**OBJECTIVE:** Can you convert the stretch of lines from the one containing "You are a computer-use" through the end into a JSON list of strings, one string per line, with blank lines and pictures left out?

**DATA LISTING:**

━━━━

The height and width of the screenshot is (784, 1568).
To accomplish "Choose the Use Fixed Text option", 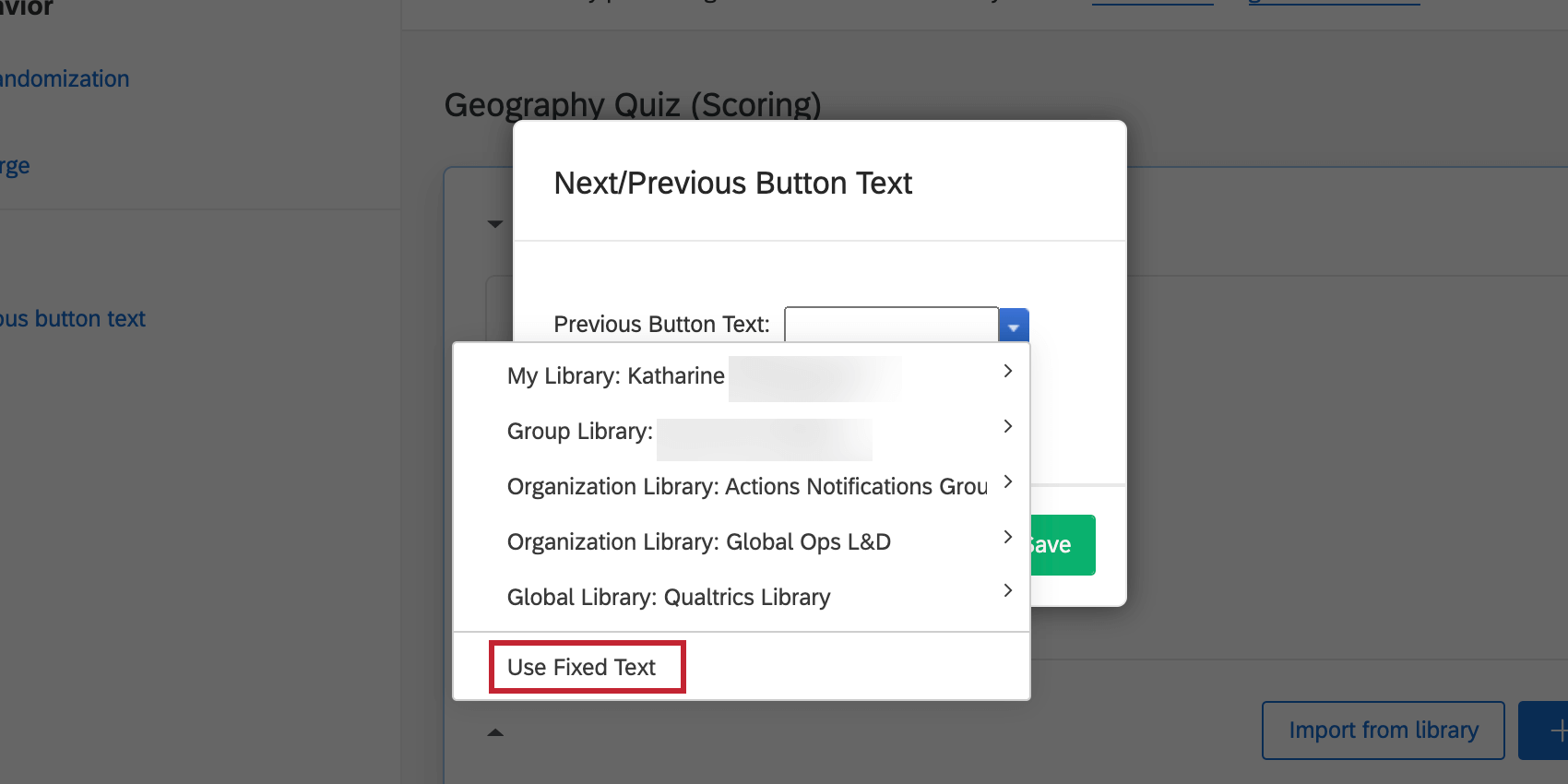I will 582,667.
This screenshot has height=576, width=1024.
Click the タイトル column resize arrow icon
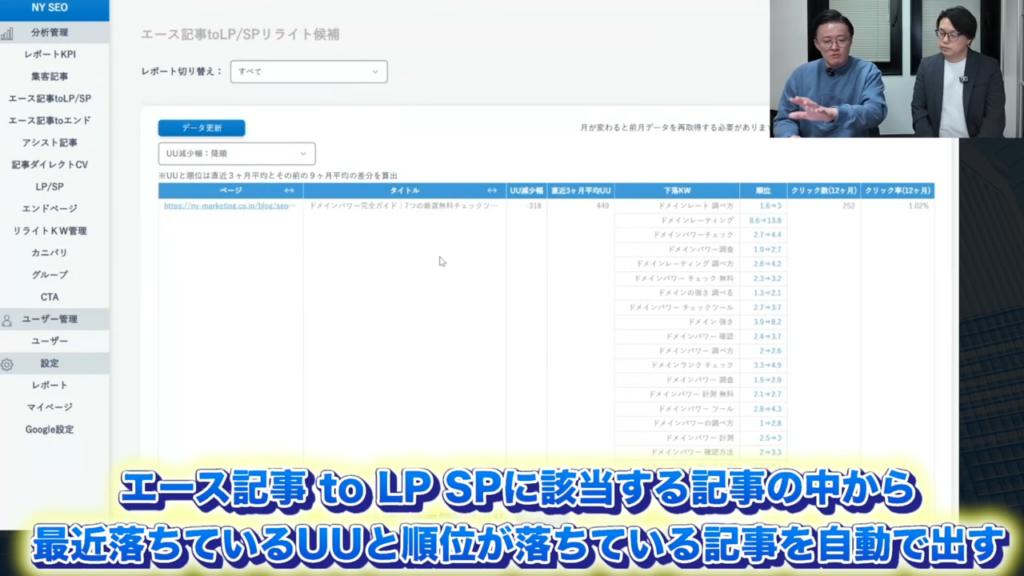(492, 190)
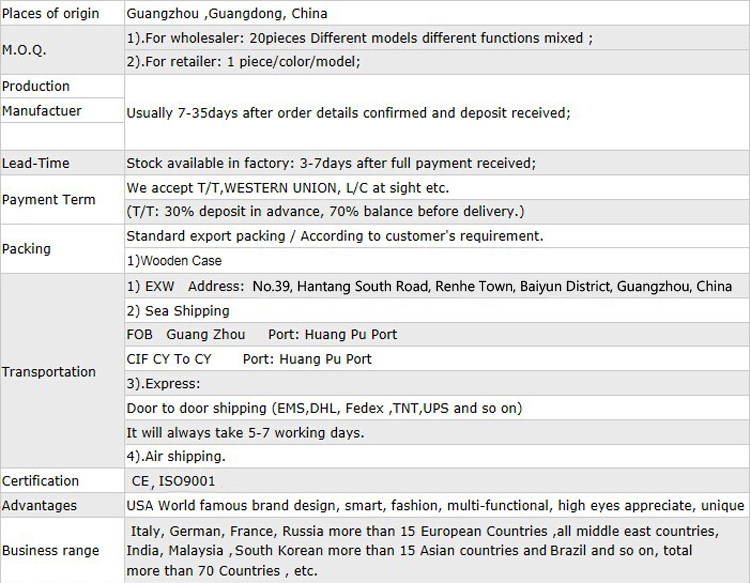Click the Payment Term label
Image resolution: width=750 pixels, height=583 pixels.
click(62, 199)
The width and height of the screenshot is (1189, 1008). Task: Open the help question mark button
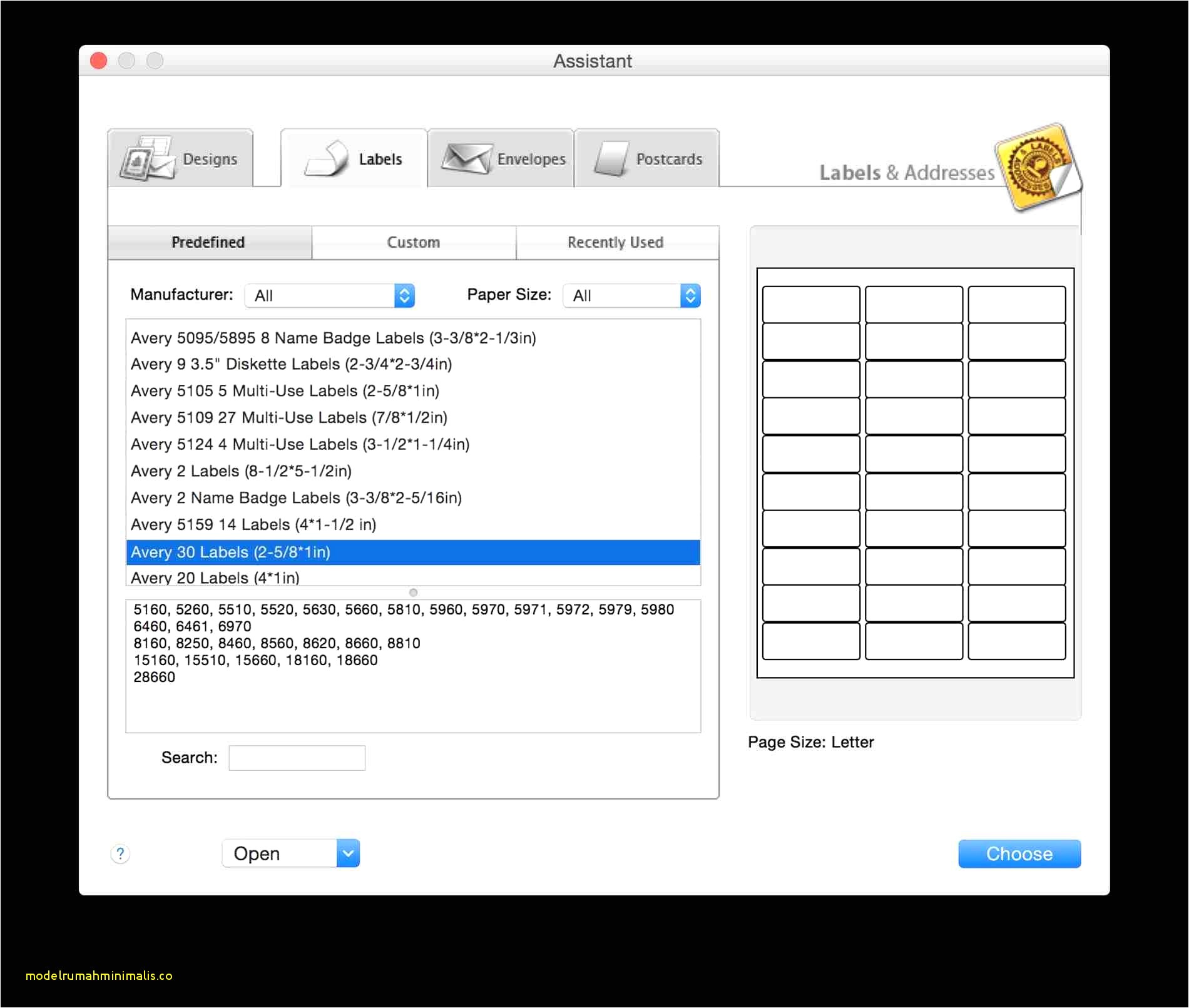120,853
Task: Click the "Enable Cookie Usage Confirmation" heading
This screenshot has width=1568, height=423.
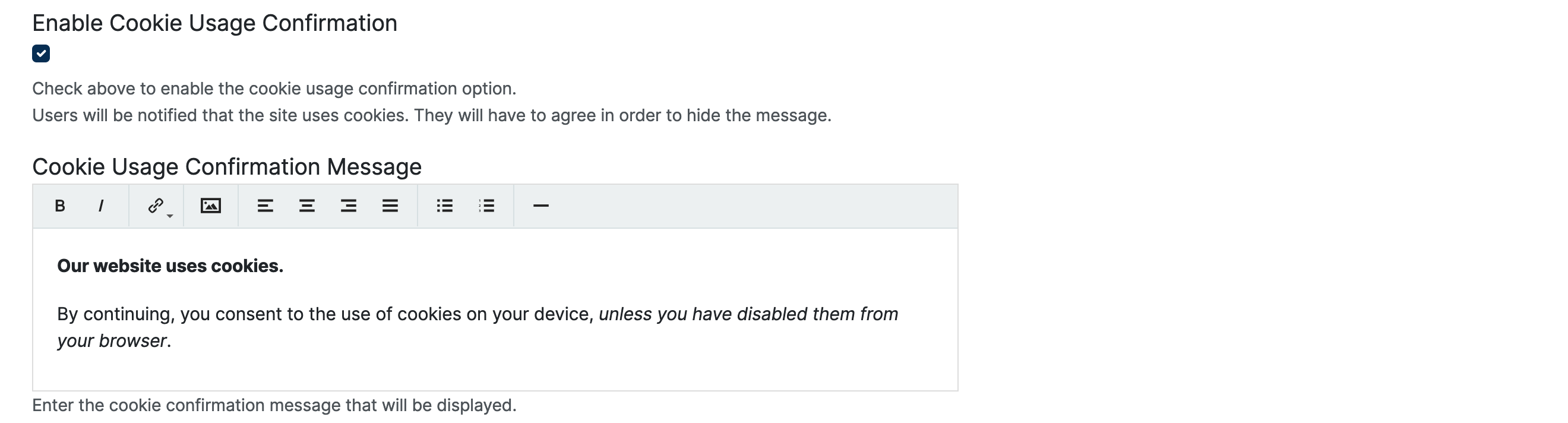Action: 214,23
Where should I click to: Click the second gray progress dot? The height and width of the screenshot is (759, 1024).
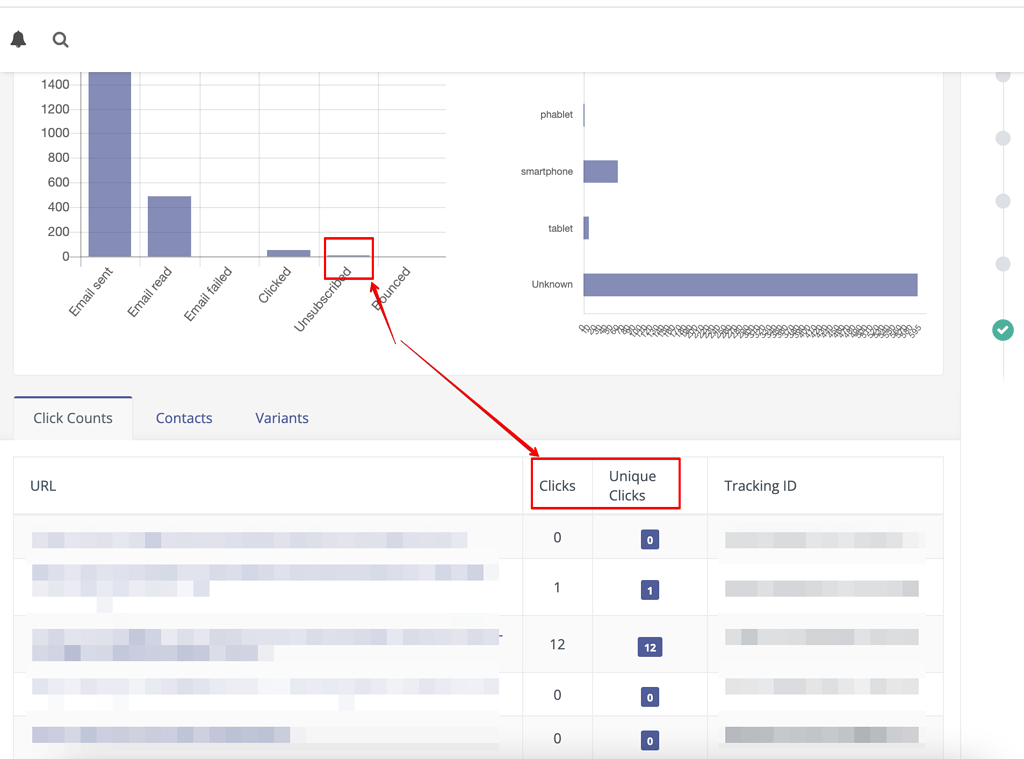1003,139
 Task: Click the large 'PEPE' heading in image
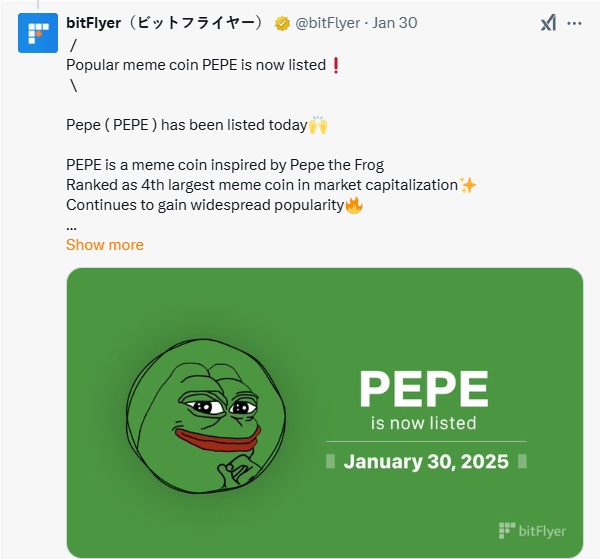(x=424, y=388)
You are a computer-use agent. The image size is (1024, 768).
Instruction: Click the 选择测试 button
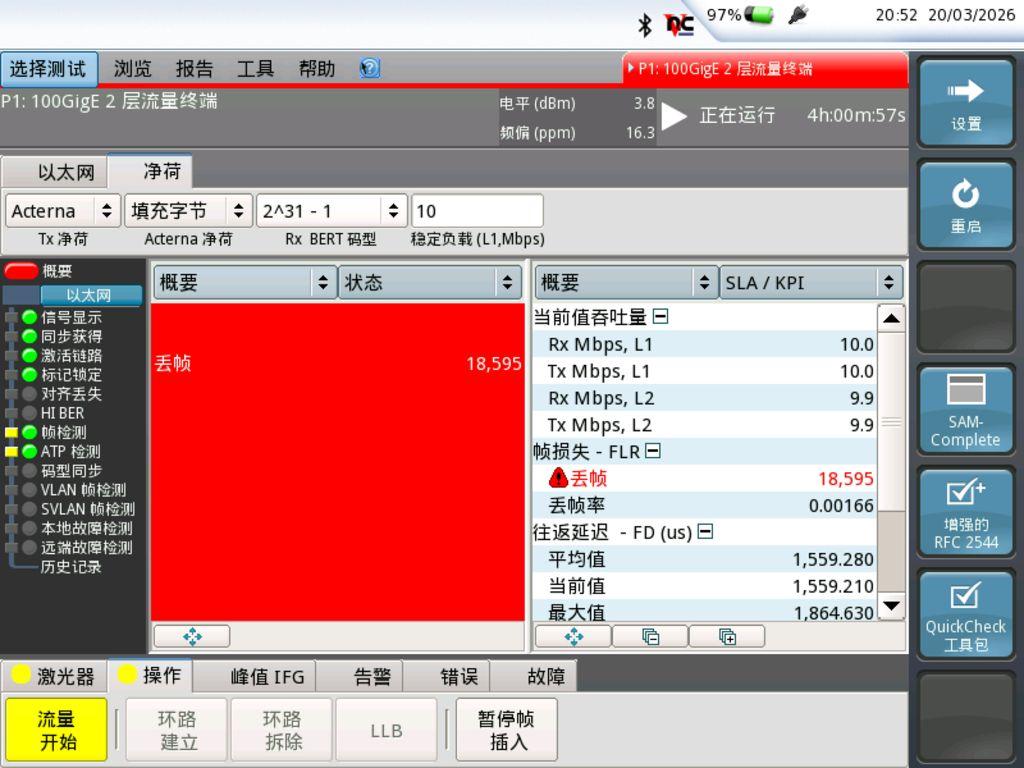pyautogui.click(x=49, y=69)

━━━━

**EXERCISE OUTPUT:**
[
  "You are a computer-use agent. The image size is (1024, 768).",
  "Instruction: Click the 选择测试 button",
  "pyautogui.click(x=49, y=69)"
]